September MFSA Meeting Will Focus on
“Possible Impacts of Revised Texas Voter ID Laws”
Saint John’s UMC, 2140 Allandale Rd, Austin, TX 78756
September 13, 7:00pm
Forty-seven years ago (August 6, 1965), President Lyndon B. Johnson signed the historic Voting Rights Act (VRA) into law to prevent voter discrimination. But as we have seen, the law is not just history; it remains vital TODAY to ensuring that every American can cast a ballot and have it counted (League of Women Voters, August 2012).

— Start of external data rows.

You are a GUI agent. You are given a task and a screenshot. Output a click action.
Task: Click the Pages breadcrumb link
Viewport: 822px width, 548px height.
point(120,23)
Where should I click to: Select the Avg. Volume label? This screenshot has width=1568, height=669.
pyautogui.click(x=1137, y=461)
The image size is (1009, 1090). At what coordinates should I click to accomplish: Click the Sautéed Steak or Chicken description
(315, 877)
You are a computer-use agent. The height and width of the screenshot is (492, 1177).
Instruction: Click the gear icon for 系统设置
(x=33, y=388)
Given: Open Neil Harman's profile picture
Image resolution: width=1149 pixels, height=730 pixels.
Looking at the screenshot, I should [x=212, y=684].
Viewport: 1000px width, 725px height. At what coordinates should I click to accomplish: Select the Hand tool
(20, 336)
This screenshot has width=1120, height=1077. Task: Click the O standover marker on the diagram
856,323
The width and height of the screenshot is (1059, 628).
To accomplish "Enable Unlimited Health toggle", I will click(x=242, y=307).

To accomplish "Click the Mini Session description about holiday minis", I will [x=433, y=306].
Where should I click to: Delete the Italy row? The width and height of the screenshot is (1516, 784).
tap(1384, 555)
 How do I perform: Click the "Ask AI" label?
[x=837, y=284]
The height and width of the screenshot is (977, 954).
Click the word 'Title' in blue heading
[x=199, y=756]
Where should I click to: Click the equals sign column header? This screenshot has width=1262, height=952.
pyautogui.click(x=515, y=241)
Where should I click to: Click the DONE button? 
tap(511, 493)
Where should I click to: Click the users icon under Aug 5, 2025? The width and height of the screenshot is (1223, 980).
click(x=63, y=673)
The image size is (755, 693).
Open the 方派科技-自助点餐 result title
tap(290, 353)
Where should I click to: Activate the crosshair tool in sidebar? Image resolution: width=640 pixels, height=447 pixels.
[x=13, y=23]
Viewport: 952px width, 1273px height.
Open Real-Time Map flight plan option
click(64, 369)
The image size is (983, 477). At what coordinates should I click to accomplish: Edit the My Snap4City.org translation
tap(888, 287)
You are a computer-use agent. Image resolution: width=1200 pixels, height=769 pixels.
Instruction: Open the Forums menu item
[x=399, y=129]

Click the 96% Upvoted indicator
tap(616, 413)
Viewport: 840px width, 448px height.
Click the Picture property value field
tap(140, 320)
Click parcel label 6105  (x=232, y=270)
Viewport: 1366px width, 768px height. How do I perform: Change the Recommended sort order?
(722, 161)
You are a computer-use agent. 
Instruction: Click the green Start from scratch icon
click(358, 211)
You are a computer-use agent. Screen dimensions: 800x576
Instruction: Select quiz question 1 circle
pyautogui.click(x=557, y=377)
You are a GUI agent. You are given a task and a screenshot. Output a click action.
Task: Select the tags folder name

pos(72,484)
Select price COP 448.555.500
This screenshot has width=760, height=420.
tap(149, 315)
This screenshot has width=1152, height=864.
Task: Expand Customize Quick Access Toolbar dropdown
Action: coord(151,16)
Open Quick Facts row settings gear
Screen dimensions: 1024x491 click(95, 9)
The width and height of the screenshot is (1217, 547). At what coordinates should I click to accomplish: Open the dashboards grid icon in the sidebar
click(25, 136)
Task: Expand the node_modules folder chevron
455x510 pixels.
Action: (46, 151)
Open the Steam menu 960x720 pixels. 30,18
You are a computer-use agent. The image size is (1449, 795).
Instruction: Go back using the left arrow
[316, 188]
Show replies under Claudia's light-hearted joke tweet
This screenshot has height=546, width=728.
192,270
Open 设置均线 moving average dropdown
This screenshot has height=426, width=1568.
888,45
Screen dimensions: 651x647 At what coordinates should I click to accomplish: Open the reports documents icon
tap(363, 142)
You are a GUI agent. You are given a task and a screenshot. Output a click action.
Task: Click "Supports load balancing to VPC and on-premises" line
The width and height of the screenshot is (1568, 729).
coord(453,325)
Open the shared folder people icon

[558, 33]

The 1965 Voting Rights Act aimed to end literacy tests and other requirements that prevented people, many of them African American, from voting. Opponents of the new voter ID laws argue that requiring photo identification presents a significant barrier to casting a ballot. Supporters say it is no different from current laws that require people to register to vote. The fate of Texas’ new voter ID law is now up to a three-judge federal panel in Washington, D.C.
Texas is among eight states to require official photo identification in an effort to stop what officials say is voter fraud. Opponents of the laws say they disenfranchise poor, minority and disabled voters. The law, SB 14, requires voters to show one of a very narrow list of government-issued documents (not including Social Security, Medicaid, or student ID cards) to vote. Gun licenses, however, are acceptable I.D. to vote.
The Justice Department in March rejected the Texas law, passed in 2011, using the state’s own statistics to show about 600,000 registered voters lack a state-issued driver’s license or identification card. SB 14 amended an earlier voter identification law.
Join us as Rev. Richard Bates leads a discussion with Texas State Representative Eddie Rodriguez (invited) about the possible impact the new voter ID laws may have in Texas and other states in the upcoming Presidential election.
We will gather in the Fellowship Hall at Saint John’s UMC, 2140 Allandale Rd, Austin at 6:30pm for snacks & mingling. The program begins at 7:00. We hope to see you there!